Four people we case tracked needed assistance with moving and handling. People we spoke to said care staff were competent doing this and knew what to do. Records showed that risk assessments for pressure area care had been completed but the care plans we looked at did not contain any pressure area management and this needs improving. One person who was looked after in bed had bedrails fitted. There was no risk assessment for the use of bedrails and no details in the care plan about how these should be used safely. The managers gave their assurance this would be quickly rectified.

People who use the service continue to manage their own medication if they can do this safely, if not staff will assist people to take their medication as prescribed. The procedure for assisting people with medication is safe but the process for auditing medication records needs improving.

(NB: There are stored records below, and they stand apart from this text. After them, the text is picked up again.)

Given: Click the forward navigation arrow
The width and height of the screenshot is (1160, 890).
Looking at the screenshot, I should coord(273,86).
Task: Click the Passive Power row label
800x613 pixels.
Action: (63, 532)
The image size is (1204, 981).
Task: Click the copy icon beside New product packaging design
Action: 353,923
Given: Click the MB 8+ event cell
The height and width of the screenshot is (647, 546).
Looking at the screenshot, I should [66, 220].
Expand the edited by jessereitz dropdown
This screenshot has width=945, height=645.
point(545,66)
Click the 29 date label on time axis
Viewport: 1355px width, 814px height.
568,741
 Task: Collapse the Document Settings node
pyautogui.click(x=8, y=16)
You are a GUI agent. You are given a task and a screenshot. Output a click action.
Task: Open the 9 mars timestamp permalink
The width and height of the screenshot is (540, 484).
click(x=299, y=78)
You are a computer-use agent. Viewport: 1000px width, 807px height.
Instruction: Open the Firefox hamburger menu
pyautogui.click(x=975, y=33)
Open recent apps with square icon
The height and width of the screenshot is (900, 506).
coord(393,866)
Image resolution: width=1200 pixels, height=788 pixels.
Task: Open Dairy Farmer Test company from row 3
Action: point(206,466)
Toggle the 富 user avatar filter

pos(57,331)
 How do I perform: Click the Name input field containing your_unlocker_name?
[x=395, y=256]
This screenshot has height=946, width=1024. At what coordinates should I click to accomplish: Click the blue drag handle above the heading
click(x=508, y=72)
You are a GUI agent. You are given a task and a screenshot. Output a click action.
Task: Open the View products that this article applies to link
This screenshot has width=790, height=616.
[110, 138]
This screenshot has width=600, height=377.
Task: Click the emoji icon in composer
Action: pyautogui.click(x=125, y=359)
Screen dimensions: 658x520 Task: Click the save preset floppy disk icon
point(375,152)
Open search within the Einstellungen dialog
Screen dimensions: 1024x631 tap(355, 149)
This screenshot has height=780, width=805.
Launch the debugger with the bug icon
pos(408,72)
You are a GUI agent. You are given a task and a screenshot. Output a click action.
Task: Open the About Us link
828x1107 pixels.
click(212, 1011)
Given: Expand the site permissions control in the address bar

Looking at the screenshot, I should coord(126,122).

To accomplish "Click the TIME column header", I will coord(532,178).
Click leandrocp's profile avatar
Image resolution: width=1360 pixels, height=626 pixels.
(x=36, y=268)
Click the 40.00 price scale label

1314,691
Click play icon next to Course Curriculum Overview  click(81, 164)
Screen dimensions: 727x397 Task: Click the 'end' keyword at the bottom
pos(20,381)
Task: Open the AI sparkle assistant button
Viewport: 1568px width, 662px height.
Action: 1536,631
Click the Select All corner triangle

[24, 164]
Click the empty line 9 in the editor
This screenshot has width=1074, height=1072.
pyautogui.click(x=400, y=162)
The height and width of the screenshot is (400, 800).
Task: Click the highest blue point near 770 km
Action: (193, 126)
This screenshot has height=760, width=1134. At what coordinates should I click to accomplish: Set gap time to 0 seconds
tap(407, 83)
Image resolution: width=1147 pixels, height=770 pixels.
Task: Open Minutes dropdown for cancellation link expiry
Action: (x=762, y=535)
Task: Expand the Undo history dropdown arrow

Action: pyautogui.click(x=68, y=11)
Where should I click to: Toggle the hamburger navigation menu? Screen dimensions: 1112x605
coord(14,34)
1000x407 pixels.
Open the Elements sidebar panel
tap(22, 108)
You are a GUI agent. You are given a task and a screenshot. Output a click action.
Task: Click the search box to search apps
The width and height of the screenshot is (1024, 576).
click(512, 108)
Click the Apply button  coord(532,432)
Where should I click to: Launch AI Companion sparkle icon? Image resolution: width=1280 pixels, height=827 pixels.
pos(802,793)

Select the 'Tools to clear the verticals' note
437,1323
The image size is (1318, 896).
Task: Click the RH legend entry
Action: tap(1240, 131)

The manager agreed to revise the auditing process to clearly show that medication records have been looked at and audited.

People who use the service are supported by care staff that have been properly recruited and have completed the required training to work with people safely.

All new staff completes a structured induction process and shadow an experienced worker before working on their own. The agency has a procedure for supervising and supporting staff however staff we spoke to said they had not had supervision for a long while. We were told the supervision process for existing staff was over due as the agency had been concentrating on supporting new staff through inductions. The manager agreed to address this.

The agency had procedures in place for monitoring the service they provide. People we spoke to said they were asked for their views and opinions of the service and had information about making complaints.